PROBLEM TO SOLVE: Report every line below that carries the word "status".
========================================================================
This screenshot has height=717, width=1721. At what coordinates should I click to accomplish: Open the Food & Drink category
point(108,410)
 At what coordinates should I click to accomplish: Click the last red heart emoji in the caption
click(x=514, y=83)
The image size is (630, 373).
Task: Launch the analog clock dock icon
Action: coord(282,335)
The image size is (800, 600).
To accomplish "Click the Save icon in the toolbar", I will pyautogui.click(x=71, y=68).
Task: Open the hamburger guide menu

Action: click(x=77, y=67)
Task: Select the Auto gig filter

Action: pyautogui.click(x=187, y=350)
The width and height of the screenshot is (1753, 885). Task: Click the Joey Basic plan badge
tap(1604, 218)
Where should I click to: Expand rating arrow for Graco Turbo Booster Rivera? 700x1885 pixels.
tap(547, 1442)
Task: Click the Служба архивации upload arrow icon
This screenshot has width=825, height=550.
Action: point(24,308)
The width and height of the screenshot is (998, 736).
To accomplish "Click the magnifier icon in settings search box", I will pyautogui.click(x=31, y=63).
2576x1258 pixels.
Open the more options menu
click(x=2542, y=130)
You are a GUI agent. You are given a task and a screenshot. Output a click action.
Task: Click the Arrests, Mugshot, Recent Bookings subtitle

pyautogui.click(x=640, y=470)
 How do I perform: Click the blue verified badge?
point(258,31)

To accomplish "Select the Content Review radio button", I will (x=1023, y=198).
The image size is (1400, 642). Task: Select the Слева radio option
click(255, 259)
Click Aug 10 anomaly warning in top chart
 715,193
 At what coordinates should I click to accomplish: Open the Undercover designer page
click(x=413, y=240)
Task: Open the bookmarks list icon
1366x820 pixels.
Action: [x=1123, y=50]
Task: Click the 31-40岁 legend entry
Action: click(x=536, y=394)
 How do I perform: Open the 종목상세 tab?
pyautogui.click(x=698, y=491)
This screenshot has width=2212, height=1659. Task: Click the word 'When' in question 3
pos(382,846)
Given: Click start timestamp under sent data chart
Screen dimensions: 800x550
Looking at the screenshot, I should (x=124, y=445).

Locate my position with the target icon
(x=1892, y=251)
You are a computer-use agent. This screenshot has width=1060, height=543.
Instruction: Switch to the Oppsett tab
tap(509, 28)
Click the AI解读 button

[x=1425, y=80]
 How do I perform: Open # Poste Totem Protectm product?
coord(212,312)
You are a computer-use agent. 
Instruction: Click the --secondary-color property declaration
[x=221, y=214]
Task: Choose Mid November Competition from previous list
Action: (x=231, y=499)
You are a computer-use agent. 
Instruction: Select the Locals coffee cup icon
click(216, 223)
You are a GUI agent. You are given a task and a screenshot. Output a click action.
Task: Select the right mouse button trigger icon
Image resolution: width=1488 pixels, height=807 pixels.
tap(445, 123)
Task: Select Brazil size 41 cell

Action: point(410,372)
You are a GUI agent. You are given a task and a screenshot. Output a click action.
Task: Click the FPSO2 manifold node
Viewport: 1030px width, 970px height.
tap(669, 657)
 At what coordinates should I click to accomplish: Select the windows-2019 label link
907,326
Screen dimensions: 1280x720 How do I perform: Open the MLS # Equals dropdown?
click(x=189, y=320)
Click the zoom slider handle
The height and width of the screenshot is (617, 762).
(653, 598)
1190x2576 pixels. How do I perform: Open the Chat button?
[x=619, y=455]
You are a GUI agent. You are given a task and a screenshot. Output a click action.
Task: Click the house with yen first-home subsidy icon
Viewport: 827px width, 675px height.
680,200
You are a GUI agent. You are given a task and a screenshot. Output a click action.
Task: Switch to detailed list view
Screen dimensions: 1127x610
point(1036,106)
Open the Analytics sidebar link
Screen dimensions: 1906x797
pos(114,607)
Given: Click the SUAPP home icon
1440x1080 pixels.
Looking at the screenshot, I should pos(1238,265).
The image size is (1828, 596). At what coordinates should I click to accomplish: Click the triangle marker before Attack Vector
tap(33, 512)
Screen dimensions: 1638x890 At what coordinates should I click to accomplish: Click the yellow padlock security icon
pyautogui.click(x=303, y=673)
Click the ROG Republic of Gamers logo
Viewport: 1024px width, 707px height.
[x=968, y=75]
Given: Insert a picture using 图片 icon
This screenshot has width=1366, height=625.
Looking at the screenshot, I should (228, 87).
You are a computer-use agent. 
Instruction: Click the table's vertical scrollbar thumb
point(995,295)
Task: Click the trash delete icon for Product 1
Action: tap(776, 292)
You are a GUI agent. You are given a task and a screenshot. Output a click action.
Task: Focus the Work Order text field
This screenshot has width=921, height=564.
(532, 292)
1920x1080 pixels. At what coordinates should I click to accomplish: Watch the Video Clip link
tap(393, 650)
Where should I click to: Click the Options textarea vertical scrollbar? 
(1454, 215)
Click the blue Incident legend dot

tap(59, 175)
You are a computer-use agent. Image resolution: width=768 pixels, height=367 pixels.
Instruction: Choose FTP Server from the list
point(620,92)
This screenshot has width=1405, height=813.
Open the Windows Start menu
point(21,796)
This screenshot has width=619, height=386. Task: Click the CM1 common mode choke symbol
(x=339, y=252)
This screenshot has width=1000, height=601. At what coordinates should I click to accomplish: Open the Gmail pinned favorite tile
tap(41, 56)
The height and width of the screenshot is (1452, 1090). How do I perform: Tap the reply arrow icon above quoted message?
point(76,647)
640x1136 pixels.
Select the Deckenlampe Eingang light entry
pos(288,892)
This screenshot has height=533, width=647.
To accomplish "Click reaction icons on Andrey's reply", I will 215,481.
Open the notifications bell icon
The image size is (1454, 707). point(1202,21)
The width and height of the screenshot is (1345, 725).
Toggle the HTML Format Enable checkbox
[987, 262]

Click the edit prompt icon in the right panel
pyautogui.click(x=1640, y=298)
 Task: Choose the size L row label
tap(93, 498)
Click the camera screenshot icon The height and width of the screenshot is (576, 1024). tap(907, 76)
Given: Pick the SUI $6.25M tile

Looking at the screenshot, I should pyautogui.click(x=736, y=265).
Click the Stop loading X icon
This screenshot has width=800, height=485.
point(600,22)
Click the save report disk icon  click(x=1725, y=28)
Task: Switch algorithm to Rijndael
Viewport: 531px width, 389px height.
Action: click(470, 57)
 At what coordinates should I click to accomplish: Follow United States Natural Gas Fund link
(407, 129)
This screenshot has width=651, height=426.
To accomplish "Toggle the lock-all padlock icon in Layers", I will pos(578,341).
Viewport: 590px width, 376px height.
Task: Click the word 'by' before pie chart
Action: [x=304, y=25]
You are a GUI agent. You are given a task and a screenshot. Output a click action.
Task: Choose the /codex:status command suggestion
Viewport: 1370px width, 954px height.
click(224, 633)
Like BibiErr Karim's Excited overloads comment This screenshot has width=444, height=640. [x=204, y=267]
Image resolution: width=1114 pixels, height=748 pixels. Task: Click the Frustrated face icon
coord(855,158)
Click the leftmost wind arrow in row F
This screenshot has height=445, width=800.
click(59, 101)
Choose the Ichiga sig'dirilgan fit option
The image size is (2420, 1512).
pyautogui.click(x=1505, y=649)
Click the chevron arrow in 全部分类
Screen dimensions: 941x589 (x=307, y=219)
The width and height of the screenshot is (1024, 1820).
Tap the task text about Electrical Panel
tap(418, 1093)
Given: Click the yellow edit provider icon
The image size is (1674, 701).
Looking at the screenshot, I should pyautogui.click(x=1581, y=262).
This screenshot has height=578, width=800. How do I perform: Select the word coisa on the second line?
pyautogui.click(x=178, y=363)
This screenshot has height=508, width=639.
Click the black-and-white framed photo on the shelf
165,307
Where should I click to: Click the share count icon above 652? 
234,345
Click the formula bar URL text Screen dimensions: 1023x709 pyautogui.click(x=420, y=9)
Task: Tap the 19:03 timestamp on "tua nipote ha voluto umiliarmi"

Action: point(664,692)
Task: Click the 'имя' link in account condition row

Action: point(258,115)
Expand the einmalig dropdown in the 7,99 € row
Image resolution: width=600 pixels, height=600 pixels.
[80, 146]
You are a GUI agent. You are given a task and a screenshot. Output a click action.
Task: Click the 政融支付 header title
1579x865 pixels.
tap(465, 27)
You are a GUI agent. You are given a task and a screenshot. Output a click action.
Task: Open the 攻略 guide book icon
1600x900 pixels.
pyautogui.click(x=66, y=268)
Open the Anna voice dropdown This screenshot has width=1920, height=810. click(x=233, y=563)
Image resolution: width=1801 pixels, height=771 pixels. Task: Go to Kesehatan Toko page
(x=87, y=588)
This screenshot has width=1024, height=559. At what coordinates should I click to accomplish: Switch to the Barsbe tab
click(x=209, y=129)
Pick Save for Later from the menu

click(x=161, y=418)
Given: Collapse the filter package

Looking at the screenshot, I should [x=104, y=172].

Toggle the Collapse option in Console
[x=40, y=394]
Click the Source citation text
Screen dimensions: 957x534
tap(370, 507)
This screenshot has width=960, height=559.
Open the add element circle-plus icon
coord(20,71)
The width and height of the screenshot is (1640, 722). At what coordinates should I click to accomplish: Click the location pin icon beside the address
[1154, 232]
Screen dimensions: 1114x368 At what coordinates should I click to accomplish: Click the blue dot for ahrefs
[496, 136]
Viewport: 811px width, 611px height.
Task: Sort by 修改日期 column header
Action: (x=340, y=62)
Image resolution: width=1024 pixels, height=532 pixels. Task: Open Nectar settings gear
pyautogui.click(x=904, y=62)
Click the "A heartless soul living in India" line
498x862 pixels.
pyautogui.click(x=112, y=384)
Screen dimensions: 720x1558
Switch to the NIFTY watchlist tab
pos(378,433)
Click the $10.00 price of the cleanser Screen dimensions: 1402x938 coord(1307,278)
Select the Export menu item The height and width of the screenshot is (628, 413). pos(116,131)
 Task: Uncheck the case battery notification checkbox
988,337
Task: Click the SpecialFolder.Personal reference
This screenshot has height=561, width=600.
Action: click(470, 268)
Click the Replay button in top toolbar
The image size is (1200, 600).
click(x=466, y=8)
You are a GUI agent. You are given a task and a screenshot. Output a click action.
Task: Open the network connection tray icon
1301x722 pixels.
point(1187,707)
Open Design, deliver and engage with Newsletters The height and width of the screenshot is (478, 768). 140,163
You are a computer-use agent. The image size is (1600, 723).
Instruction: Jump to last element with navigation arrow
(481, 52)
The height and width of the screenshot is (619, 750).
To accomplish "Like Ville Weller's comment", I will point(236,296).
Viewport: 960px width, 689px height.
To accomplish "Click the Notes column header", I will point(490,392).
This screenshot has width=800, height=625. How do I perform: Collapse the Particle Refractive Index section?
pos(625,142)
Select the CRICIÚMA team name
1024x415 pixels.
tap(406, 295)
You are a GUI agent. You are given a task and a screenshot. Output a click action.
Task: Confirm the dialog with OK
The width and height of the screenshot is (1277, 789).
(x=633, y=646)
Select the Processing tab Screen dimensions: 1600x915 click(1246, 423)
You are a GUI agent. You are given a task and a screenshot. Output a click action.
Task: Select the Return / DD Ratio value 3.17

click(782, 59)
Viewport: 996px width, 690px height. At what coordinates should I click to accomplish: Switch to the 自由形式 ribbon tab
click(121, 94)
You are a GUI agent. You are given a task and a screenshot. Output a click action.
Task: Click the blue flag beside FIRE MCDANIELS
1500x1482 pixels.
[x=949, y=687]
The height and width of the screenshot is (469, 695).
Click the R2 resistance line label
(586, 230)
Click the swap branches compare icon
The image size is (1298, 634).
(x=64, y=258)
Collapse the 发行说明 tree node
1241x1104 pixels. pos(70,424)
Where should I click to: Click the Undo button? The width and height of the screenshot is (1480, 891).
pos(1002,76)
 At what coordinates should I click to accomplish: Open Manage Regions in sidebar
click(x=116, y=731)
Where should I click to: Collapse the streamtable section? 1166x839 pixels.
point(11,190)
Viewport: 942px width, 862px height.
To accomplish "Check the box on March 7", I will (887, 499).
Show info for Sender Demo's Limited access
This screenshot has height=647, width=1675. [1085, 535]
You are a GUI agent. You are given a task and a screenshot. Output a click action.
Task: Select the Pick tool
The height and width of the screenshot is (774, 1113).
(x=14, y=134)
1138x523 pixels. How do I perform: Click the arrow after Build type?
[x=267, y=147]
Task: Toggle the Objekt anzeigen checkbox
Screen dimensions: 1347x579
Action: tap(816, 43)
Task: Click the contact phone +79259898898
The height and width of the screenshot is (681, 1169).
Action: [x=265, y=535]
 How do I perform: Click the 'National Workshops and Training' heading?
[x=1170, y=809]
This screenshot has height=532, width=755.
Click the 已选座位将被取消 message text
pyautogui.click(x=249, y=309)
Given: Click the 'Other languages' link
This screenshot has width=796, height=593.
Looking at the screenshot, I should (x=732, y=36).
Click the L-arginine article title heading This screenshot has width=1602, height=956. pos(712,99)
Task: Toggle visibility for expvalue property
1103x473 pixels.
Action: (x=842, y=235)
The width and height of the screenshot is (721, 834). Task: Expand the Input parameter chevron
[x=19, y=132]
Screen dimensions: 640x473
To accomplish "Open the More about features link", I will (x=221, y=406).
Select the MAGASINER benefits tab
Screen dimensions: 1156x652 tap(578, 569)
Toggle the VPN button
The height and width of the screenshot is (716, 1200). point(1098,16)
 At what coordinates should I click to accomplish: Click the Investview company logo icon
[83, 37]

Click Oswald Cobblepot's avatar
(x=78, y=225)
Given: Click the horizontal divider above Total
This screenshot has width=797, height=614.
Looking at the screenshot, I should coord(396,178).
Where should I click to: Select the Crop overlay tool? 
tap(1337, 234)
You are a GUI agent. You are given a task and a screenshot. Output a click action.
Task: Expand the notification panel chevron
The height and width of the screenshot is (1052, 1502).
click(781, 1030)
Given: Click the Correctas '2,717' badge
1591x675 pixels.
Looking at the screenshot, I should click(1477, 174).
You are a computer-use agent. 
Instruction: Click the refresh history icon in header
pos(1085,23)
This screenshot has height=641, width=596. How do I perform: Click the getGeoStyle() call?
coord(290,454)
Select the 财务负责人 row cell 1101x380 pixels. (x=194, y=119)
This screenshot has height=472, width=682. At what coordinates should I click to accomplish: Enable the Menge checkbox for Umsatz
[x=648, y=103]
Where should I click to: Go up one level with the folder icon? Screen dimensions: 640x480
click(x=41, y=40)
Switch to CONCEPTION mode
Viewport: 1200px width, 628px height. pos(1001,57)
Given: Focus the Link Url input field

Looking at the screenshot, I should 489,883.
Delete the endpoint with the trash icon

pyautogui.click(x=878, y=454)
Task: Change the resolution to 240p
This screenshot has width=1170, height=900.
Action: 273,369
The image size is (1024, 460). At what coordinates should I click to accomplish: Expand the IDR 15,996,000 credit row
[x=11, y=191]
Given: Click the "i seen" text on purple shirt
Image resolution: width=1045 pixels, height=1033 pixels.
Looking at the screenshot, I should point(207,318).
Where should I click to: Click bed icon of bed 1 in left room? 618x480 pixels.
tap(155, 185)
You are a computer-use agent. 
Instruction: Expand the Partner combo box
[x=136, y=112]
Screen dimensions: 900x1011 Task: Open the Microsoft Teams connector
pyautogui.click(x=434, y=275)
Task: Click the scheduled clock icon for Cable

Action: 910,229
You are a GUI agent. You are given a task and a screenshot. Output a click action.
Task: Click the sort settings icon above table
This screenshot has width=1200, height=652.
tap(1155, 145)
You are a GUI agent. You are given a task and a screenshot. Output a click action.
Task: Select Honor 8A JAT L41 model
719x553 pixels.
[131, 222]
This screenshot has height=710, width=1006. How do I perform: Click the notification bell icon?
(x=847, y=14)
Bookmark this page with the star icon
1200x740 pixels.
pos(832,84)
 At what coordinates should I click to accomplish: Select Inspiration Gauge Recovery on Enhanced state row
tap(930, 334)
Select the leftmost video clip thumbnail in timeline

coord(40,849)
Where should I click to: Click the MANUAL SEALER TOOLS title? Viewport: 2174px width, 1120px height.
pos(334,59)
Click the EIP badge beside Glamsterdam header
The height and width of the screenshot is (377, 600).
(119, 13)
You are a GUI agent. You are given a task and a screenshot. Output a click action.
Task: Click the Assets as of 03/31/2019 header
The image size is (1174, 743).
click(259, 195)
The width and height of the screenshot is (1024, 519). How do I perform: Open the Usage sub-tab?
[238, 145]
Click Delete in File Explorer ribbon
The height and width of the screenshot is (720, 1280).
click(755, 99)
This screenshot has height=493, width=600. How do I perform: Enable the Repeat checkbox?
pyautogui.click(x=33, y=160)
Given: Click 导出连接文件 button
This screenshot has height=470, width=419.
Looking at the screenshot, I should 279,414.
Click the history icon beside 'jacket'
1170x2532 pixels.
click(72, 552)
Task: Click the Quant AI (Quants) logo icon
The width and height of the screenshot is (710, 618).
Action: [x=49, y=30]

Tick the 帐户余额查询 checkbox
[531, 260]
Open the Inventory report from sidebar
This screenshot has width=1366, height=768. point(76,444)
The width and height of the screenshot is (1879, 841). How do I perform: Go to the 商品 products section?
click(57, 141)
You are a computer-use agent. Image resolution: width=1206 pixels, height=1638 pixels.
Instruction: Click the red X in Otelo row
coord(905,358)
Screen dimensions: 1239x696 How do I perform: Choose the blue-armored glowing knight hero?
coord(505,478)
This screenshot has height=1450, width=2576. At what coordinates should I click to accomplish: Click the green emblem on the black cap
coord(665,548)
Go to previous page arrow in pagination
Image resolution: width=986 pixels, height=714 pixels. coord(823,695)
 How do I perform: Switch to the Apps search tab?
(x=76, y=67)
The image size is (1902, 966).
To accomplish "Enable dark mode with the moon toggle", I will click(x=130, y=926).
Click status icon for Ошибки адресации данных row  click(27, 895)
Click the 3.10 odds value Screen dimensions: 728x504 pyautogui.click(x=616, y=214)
========================================================================
WRITTEN REPLY:
Task: Choose the /codex:status command suggestion
Click status icon for Ошибки адресации данных row  click(27, 895)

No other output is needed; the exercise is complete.